_TASK OBJECTIVE_:
Your copy should hold only the lines from the one containing "The width and" through the final line of the entries, exactly as written, with no pictures.

(Records contained in a dataset)
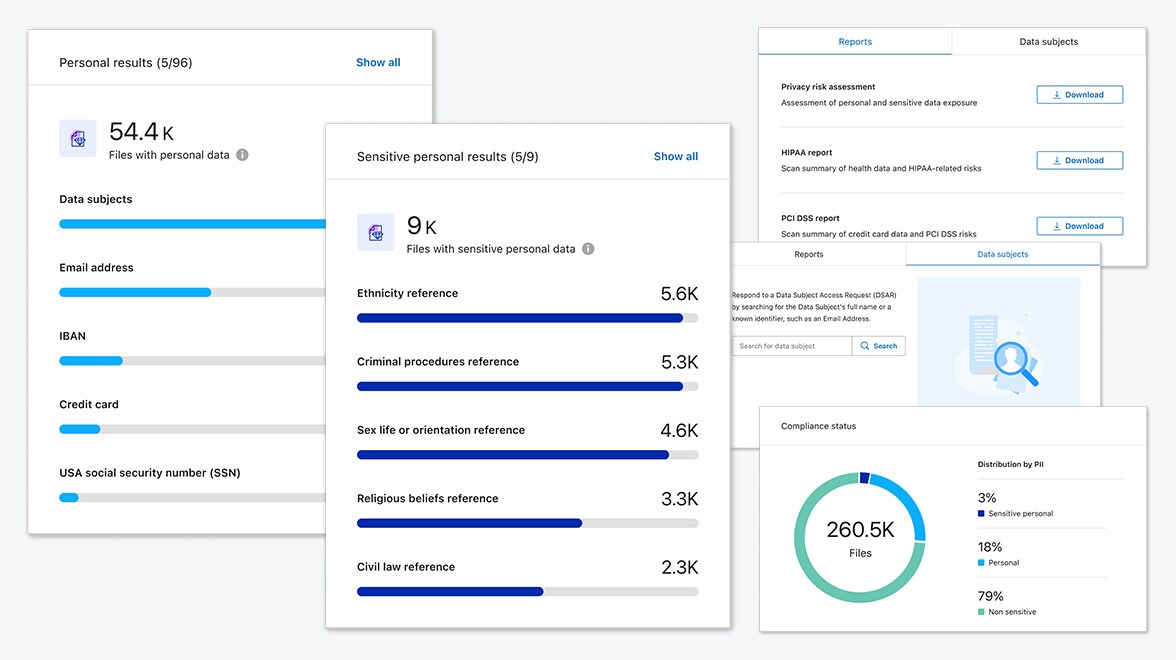The image size is (1176, 660).
Task: Click the Ethnicity reference progress bar
Action: (x=527, y=317)
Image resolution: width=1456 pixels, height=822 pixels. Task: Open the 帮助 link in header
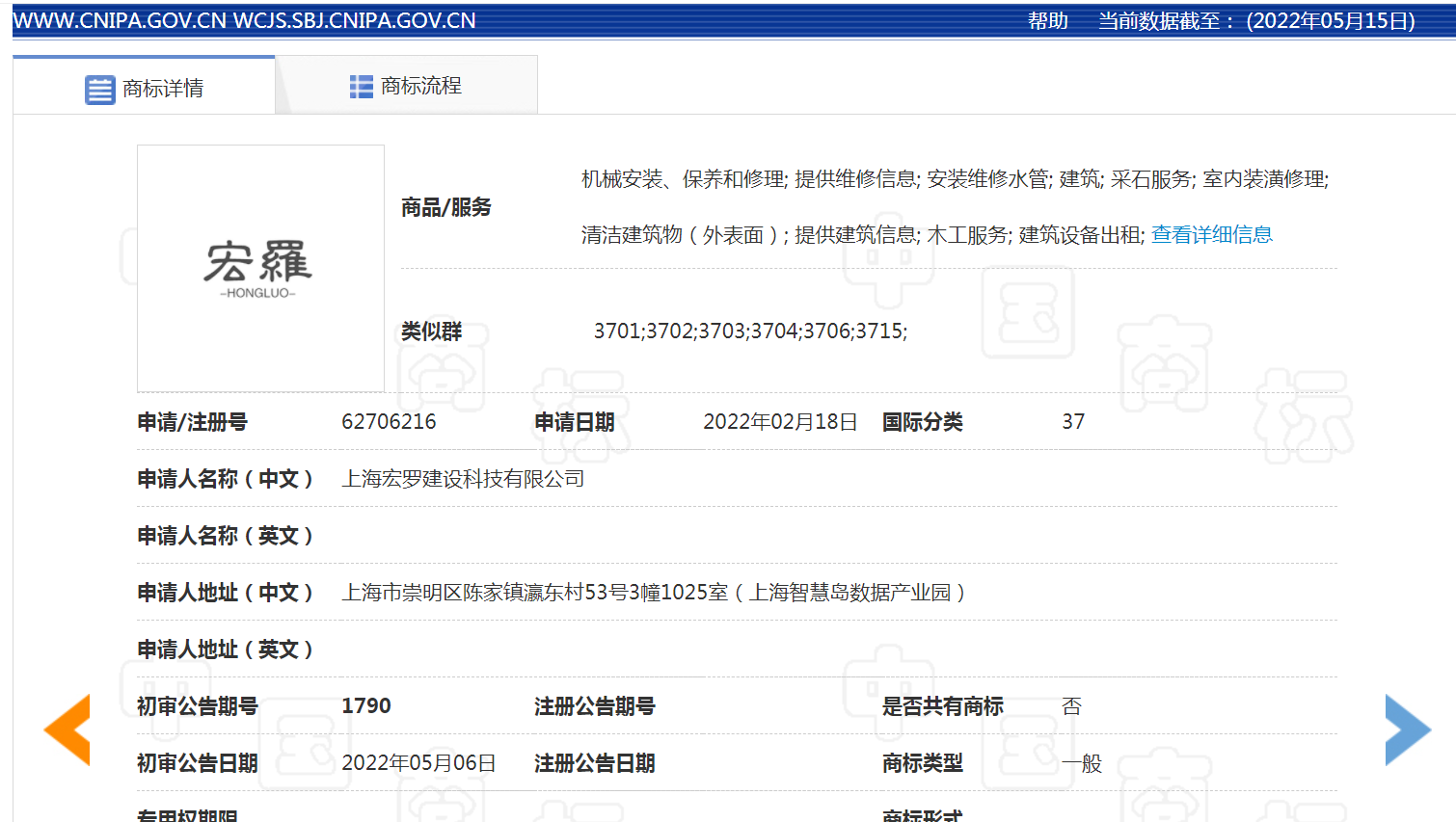[x=1047, y=21]
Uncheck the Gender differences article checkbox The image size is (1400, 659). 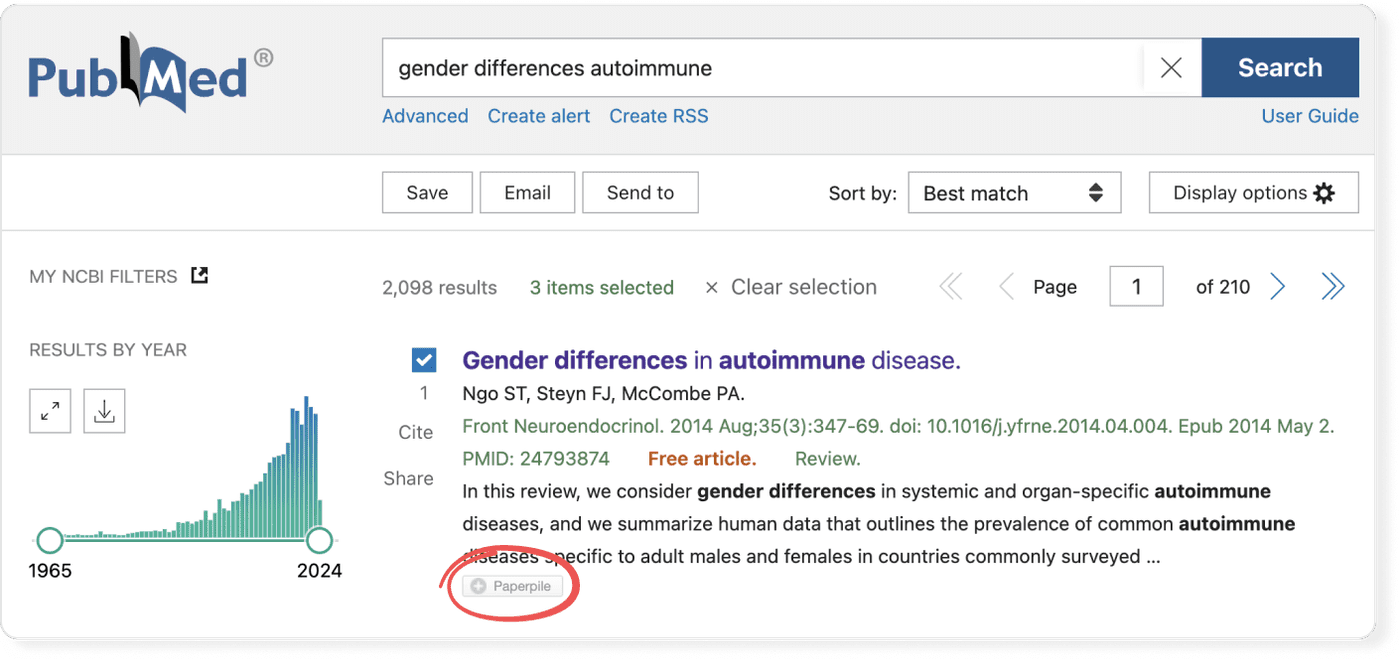click(423, 359)
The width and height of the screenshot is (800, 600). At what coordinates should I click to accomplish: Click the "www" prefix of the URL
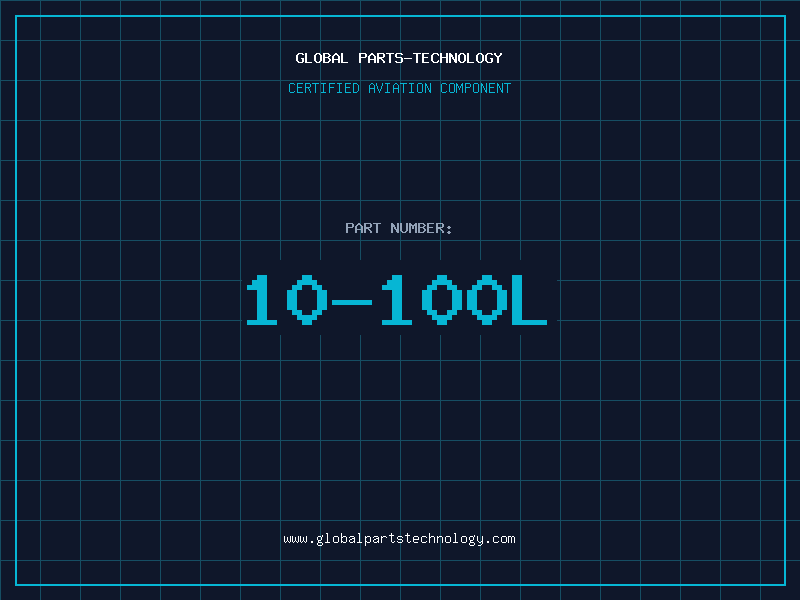[295, 539]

_RESULT OF THE TASK_:
The width and height of the screenshot is (800, 600). At what coordinates should I click to accomplish: Click the "www" prefix of the URL
[295, 539]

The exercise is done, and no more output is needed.